[Saved entries]
___

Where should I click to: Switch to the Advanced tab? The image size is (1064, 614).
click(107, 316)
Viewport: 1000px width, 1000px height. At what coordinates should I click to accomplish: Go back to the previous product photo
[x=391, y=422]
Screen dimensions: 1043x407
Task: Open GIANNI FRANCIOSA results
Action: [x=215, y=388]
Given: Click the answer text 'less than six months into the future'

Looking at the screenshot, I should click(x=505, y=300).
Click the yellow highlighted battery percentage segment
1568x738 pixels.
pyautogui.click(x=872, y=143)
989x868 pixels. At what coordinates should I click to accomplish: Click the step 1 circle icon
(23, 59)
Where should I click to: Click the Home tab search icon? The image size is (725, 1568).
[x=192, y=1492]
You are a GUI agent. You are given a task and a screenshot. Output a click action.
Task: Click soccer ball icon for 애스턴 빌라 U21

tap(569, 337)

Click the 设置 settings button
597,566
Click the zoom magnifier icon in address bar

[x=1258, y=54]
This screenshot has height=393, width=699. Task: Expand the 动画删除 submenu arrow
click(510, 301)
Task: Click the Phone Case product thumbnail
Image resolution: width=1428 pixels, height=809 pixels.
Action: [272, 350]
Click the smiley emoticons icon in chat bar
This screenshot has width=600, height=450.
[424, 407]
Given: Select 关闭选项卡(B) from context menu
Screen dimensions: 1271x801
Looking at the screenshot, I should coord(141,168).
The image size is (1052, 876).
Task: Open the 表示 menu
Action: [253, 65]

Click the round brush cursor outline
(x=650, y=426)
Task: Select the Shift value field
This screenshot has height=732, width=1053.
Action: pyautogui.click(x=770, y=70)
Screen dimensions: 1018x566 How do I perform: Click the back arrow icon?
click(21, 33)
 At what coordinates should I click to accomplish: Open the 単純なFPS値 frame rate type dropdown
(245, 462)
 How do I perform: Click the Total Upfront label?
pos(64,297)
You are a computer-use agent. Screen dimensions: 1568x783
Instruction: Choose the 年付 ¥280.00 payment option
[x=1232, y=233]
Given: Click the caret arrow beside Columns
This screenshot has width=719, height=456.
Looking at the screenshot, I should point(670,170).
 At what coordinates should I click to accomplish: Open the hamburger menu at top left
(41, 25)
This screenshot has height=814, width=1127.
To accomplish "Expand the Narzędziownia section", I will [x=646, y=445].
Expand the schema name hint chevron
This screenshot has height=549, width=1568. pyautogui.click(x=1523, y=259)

___

▶ Requirement: Return verbatim each line from the one that mentions "This screenshot has height=732, width=1053." to the end of the entries, inclusive.

▶ Result for this exercise:
This screenshot has height=732, width=1053.
Action: pyautogui.click(x=770, y=70)
Screen dimensions: 1018x566 How do I perform: Click the back arrow icon?
click(21, 33)
 At what coordinates should I click to accomplish: Open the 単純なFPS値 frame rate type dropdown
(245, 462)
 How do I perform: Click the Total Upfront label?
pos(64,297)
You are a computer-use agent. Screen dimensions: 1568x783
Instruction: Choose the 年付 ¥280.00 payment option
[x=1232, y=233]
Given: Click the caret arrow beside Columns
This screenshot has width=719, height=456.
Looking at the screenshot, I should point(670,170).
 At what coordinates should I click to accomplish: Open the hamburger menu at top left
(41, 25)
This screenshot has height=814, width=1127.
To accomplish "Expand the Narzędziownia section", I will [x=646, y=445].
Expand the schema name hint chevron
This screenshot has height=549, width=1568. pyautogui.click(x=1523, y=259)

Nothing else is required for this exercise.